Princess Mariam Jambakur-Orbeliani (მარიამ ჯამბაკურ-ორბელიანი; 1852–1941) was a Georgian noblewoman, philanthropist, educator, public figure and feminist.

==Background==
Princess Mariam Orbeliani was the daughter of a Georgian poet General, Prince Vakhtang Orbeliani and Ekaterina. Mariam had a brother, Prince Nikolai Orbeliani, who was a jurist. In 1870 Mariam completed her studies at Tbilisi Women's Courses and was elected to the School of Nobility Careteker Society.

==Social activism==
In 1879 Orbeliani became a founding member of the Society for the Promotion of Literacy among Georgians. For 33 years, she also led the Society of Women Teachers, focus of which was on protecting the rights of female teachers and hiring of women into educational institutions. Additionally, Orbeliani raised money to open the first Georgian Women's School in the country and was part of the Tbilisi Childcare Society.

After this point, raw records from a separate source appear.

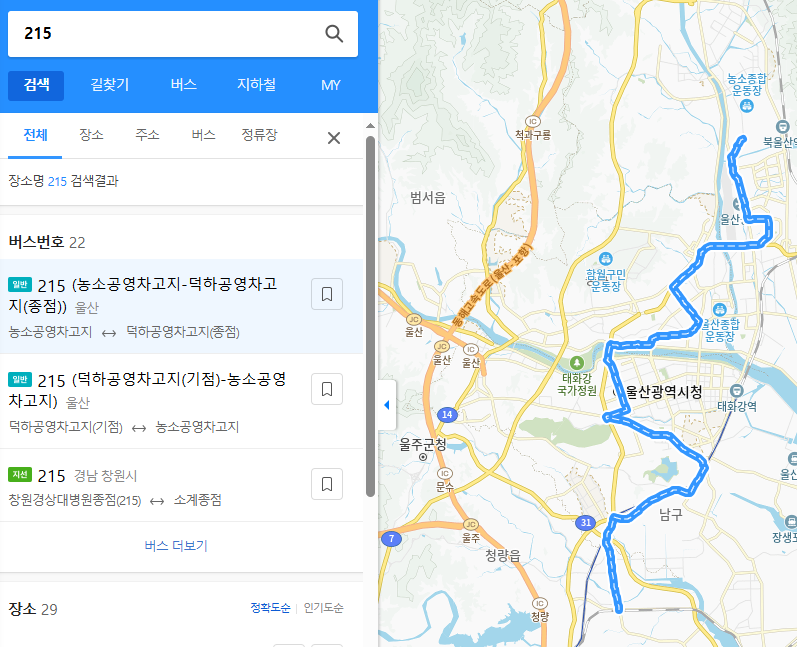This screenshot has width=797, height=647.
Task: Close the search results with the X icon
Action: (x=334, y=138)
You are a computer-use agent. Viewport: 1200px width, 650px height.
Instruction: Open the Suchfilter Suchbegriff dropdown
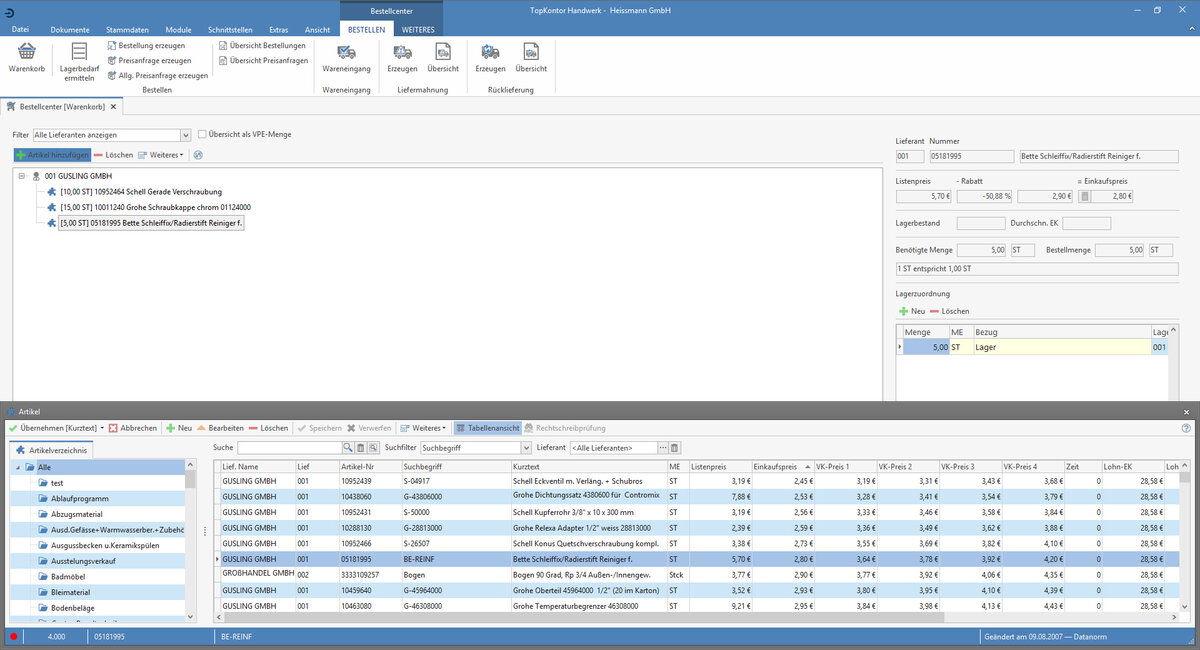tap(526, 448)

In 1894 Orbeliani published the full collection of poems written by her father, who had died four years earlier
Orbeliani was an active participant in the movement to establish the Tbilisi State University (TSU) in 1918. The Georgian National Center of Manuscripts maintains an archive dedicated to Orberliani, which contains 1123 units of material concerning her biography and social activities, creative works and correspondence.

==Later years==
Following the Red Army invasion and Georgia's subsequent forced absorption into the Soviet Union in 1921, Mariam continued pedagogical and translation work but was reportedly marginalized and gradually removed from social activism. She died in 1941 at the age of 89.